▸ **EXERCISE REQUIREMENTS**
a) In the committee transcript, which issue does Thomas Byrne say was flagged but not highlighted much by the Commission in its report?
b) Carry on the committee transcript from its last sentence.
═════ PASSAGE
Oireachtas Joint and Select Committees

Wednesday, 21 January 2015

Joint Oireachtas Committee on Finance, Public Expenditure and Reform

Annual Growth Survey 2015, Alert Mechanism Report 2015 and An Investment Plan for Europe: Discussion

2:30 pm

Photo of Thomas ByrneThomas Byrne (Fianna Fail) | Oireachtas source

My points may have been addressed; if so, the delegates need not respond again because I can read the answers in the transcript of the meeting. I ask the Chairman to guide me in that regard.

The issue of house prices in Ireland was flagged, but when I read the report, I could not see it highlighted hugely by the Commission. A concern about house prices is highlighted in the Department's briefing note. I consider it to be a big issue and would like to know what the Commission is saying about it.
══════════
═════ GIVEN ENTRIES
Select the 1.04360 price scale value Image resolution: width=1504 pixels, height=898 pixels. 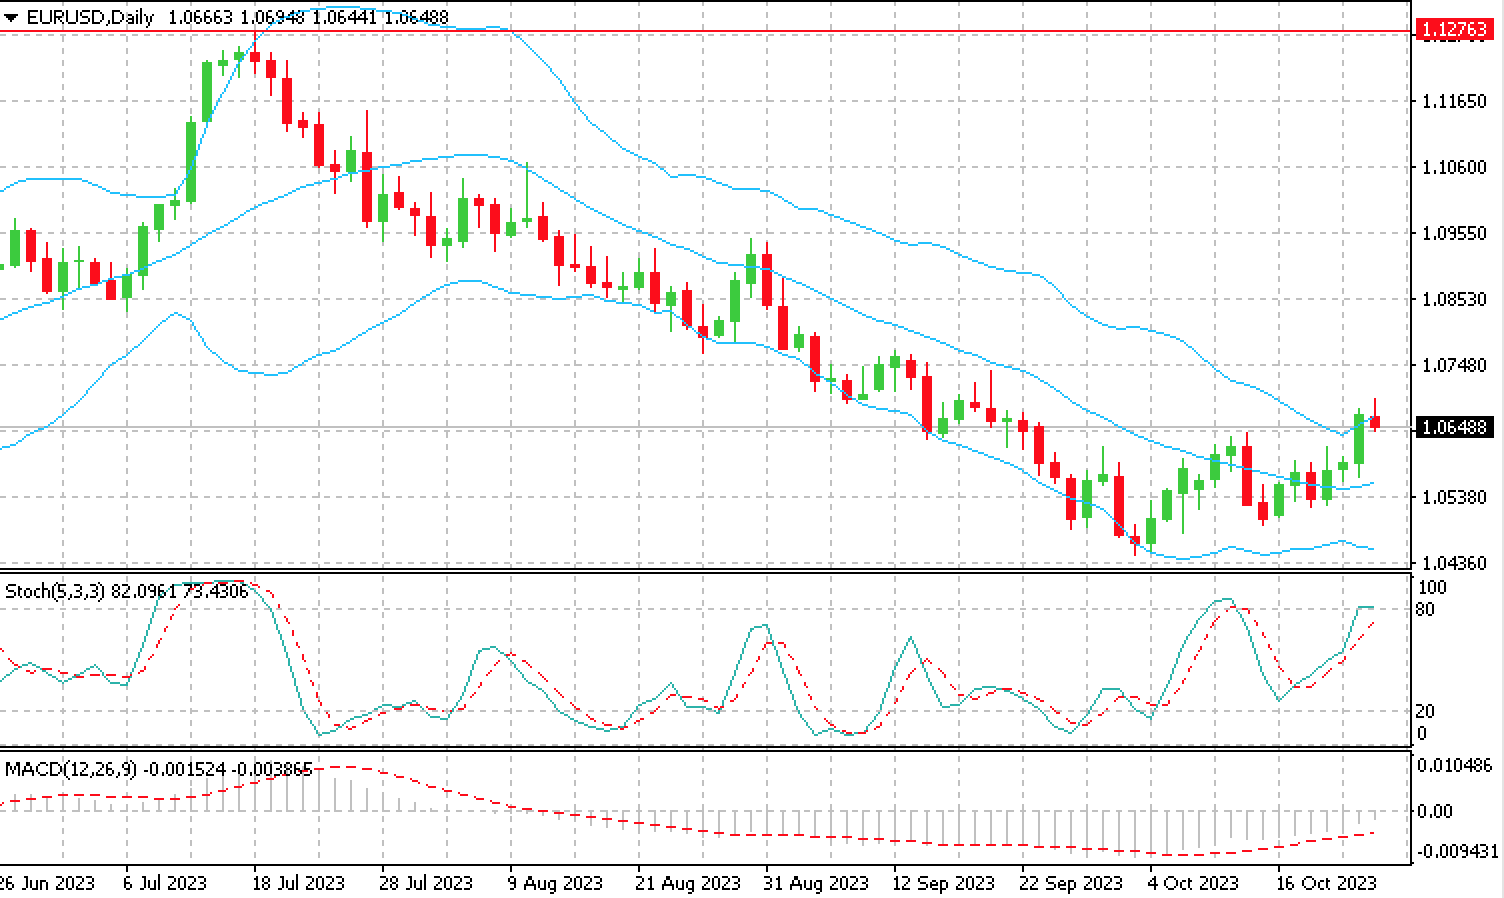(x=1454, y=563)
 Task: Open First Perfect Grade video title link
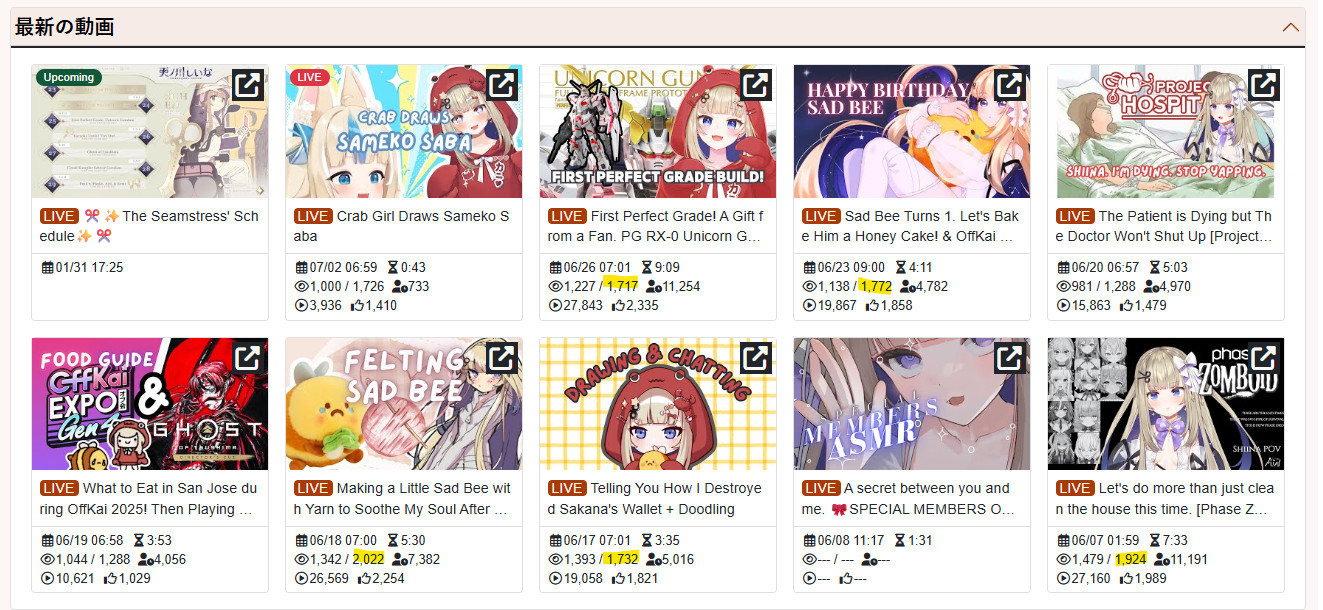click(676, 226)
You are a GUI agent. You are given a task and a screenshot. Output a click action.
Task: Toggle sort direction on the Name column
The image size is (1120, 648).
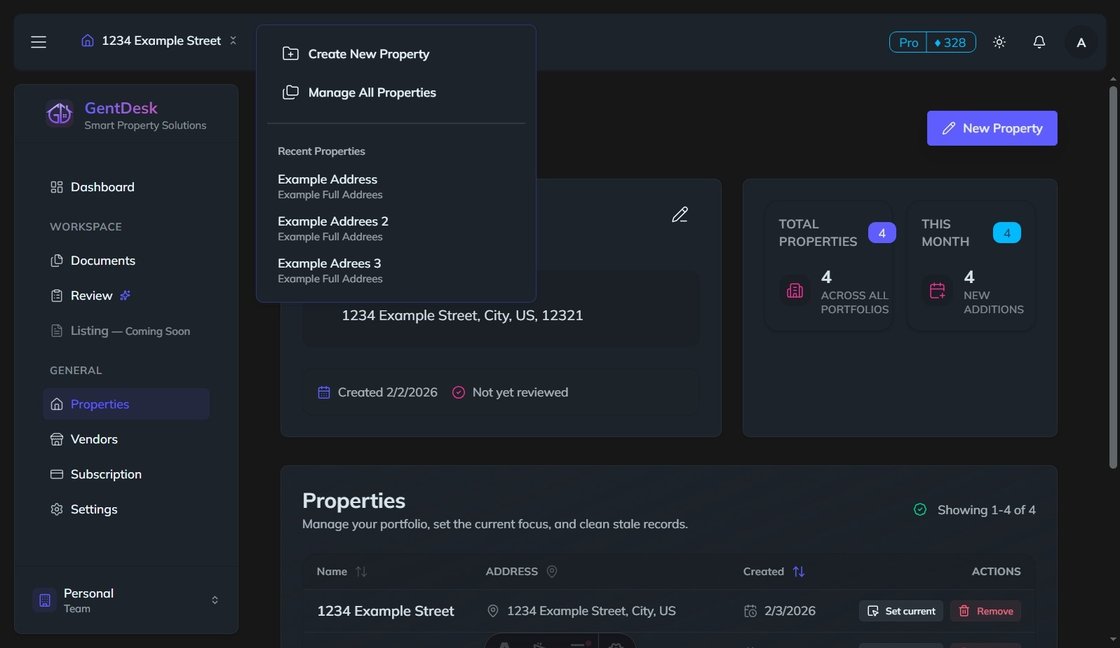361,571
══════════
▸ **EXPECTED RESPONSES**
a) House prices in Ireland.

b)
On the question of structural reforms, there are four examples given on page 11 of the annual growth survey of structural reforms that have been implemented in Spain, Portugal, Poland and Italy. While I accept that Ireland's economy has been reformed and that a lot of reforms have taken place, there is still a lot more to be done. I contend that since the end of the troika programme we have been extremely slow to reform and open up the legal profession and to deal with top-level consultants in the medical profession. We have also been slow in dealing with the issue of pharmacological products, although there have been some changes made in that area. Italy, for example, has implemented measures aimed at increasing competition and transparency in the gas and electricity markets. We have not done a whole lot in that regard and are certainly not being singled out by the Commission as a good example.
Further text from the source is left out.